After the procedure is complete, the nurse gently aspirates stomach contents from the orogastric tube to assess for any surfactant presence in the stomach which could indicate reflux of surfactant and an unsuccessful procedure. The patient is observed for a minimum of 10 minutes post procedure for any complications or need for escalation in care. It is recommended to wait to suction until 1-2 hours after administration.

Postprocedural complications may include desaturations, increased need for supplemental oxygen, bradycardia, pneumothorax, and pulmonary hemorrhage. Reduction in oxygen requirements may be seen within minutes of successful administration, and oxygen should be weaned to maintain saturations within the unit’s specific target range. With successful weaning of supplemental oxygen and maintenance of FiO2 less than 0.25, the nurse should anticipate an order to decrease CPAP pressures. Documentation includes vital signs, duration of the procedure, any complications, and patient tolerance.

Since implementing LISA in the NICU, Parkland has seen a decrease in CPAP failure rates, need for mechanical intubation, pneumothorax, and PDA treatment in preterm infants born less than or equal to 29 weeks gestation (Kakkilaya et al., in press). The success of this new procedure was due to the efforts of the interprofessional committee and educators who provided valuable training and simulation sessions to NICU nurses and providers. The LISA procedure is provided to infants after admission to the NICU, and a process for implementation in the delivery room is being developed.

References

Aguar, M., Vento, M., & Dargaville, P. (2014). Minimally invasive surfactant therapy: An update. NeoReviews, 15(7), e275-e285. https://10.1542/neo.15-7-e275

Chiesi Farmaceutici. (2019). Curosurf (poractant alfa) user’s guide. https://resources.chiesiusa.com/Curosurf/CUROSURF_Users_Guide.pdf

Flanagan, K. A. (2016). Noninvasive ventilation in premature neonates. Advances in Neonatal Care, 16(2), 91-98. https://doi.org/10.1097/ANC.0000000000000273

Kakkilaya, V., Weydig, H., Wagner, S., Garcia, K., He, H., Smithhart, W., Renfro, S., Metoyer, G., Brown, C., Brown, S., Kapadia, V., Savani, R., Jaleel, M. (in press).
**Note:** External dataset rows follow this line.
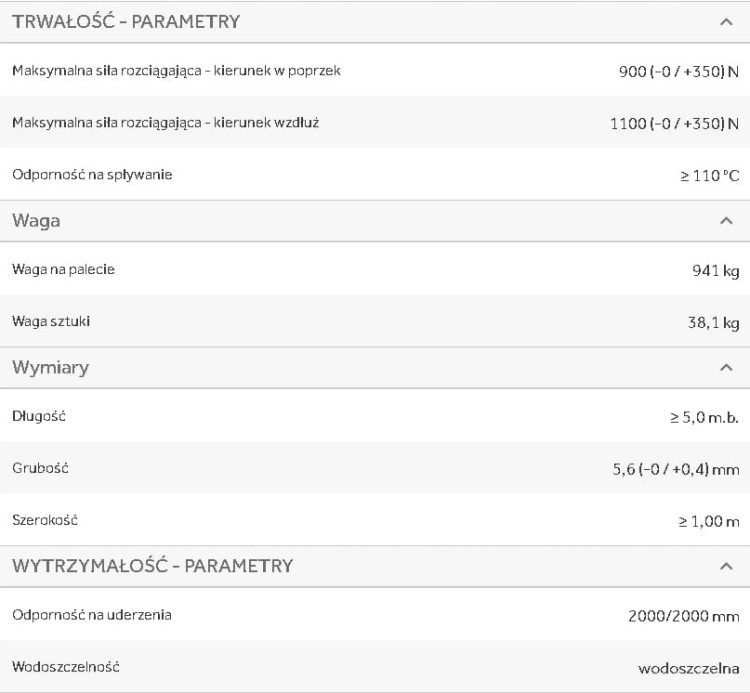This screenshot has height=693, width=750.
Task: Click the TRWAŁOŚĆ - PARAMETRY heading
Action: coord(126,22)
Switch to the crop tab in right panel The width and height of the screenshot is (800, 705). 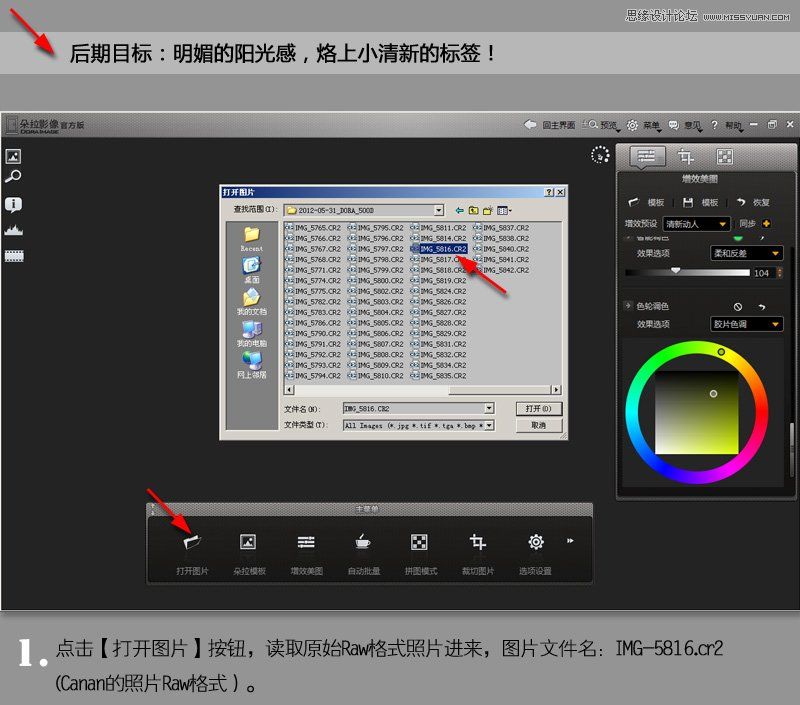tap(686, 156)
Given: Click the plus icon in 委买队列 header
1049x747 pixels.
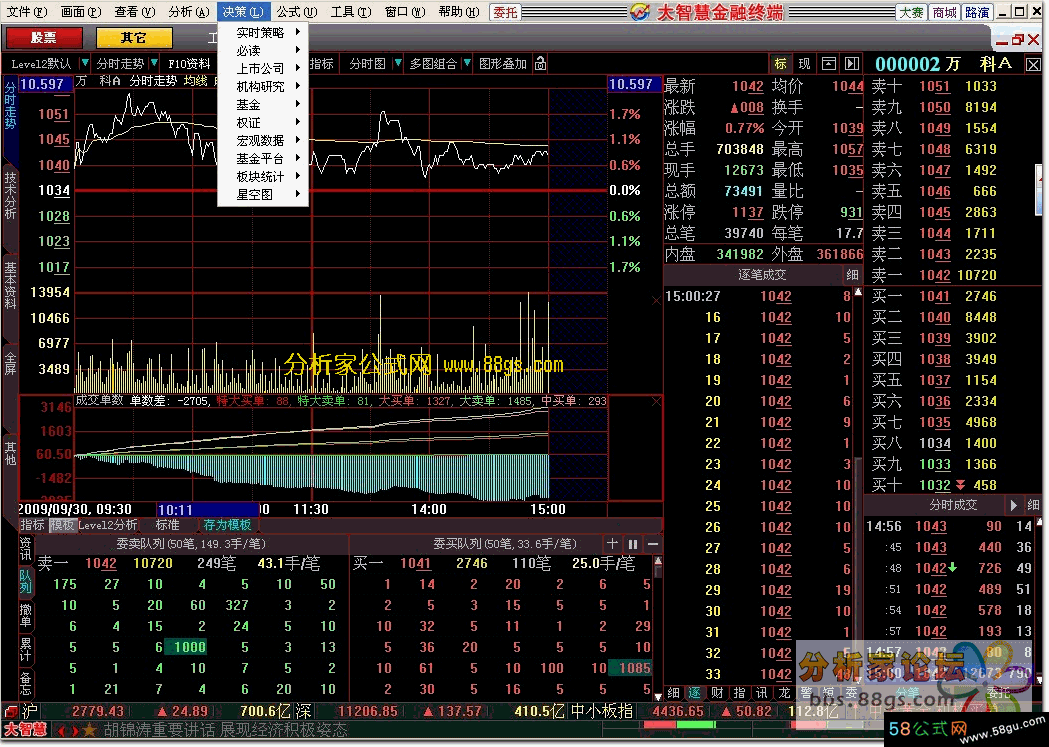Looking at the screenshot, I should (x=613, y=543).
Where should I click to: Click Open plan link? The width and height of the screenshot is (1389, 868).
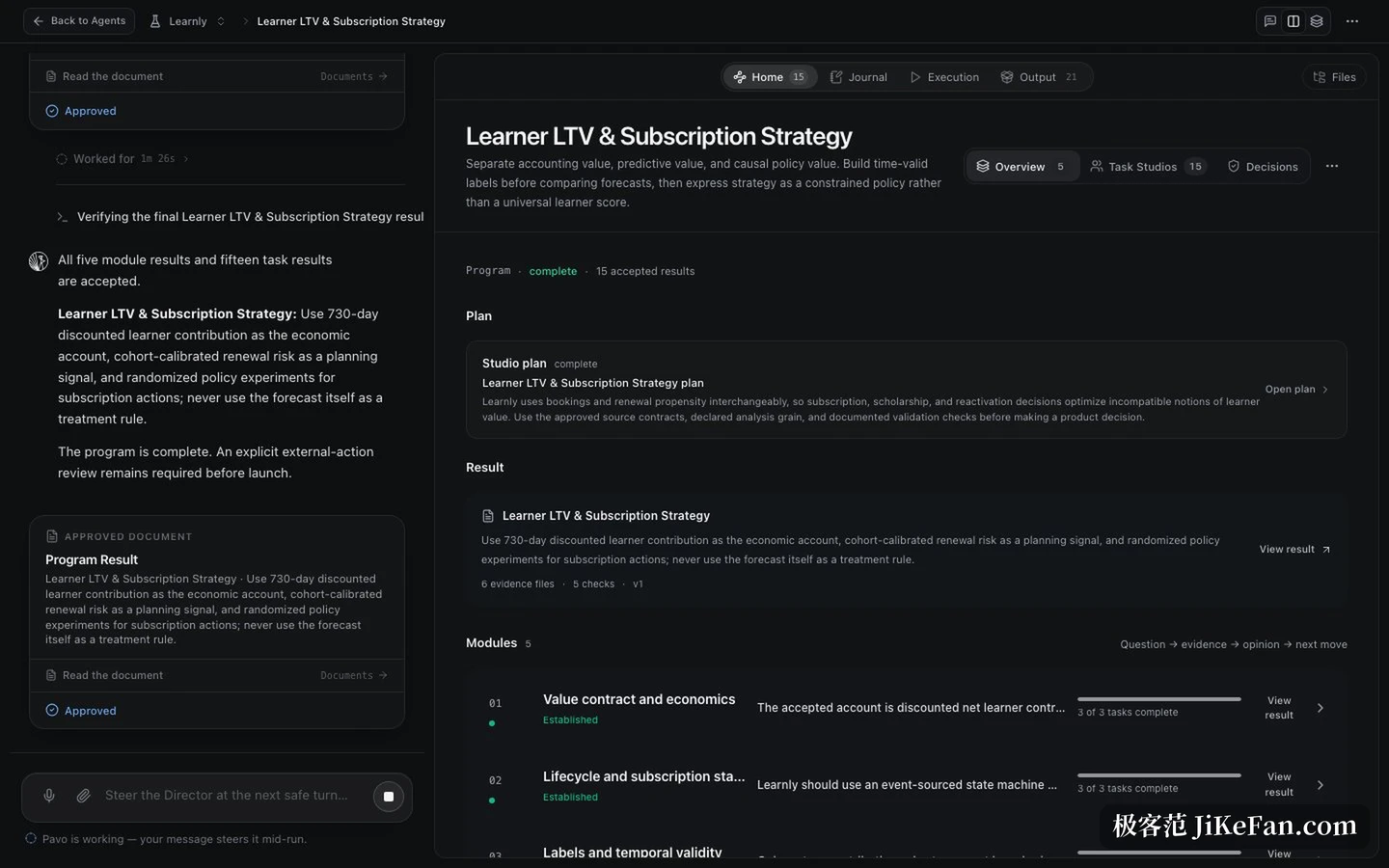click(1296, 390)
Decreasing nasal continuous positive airway pressure failure in preterm infants by optimizing CPAP and less invasive surfactant administration. Pediatrics.

Parkland Health & Hospital System. (2019). Parkland annual report 2019. https://www.parklandhospital.com/Uploads/Public/Documents/BOOK%20Annual%20Report%202019.pdf

Disclaimer: The information presented and opinions expressed herein are those of the authors and do not necessarily represent the views of the National Association of Neonatal Nurses.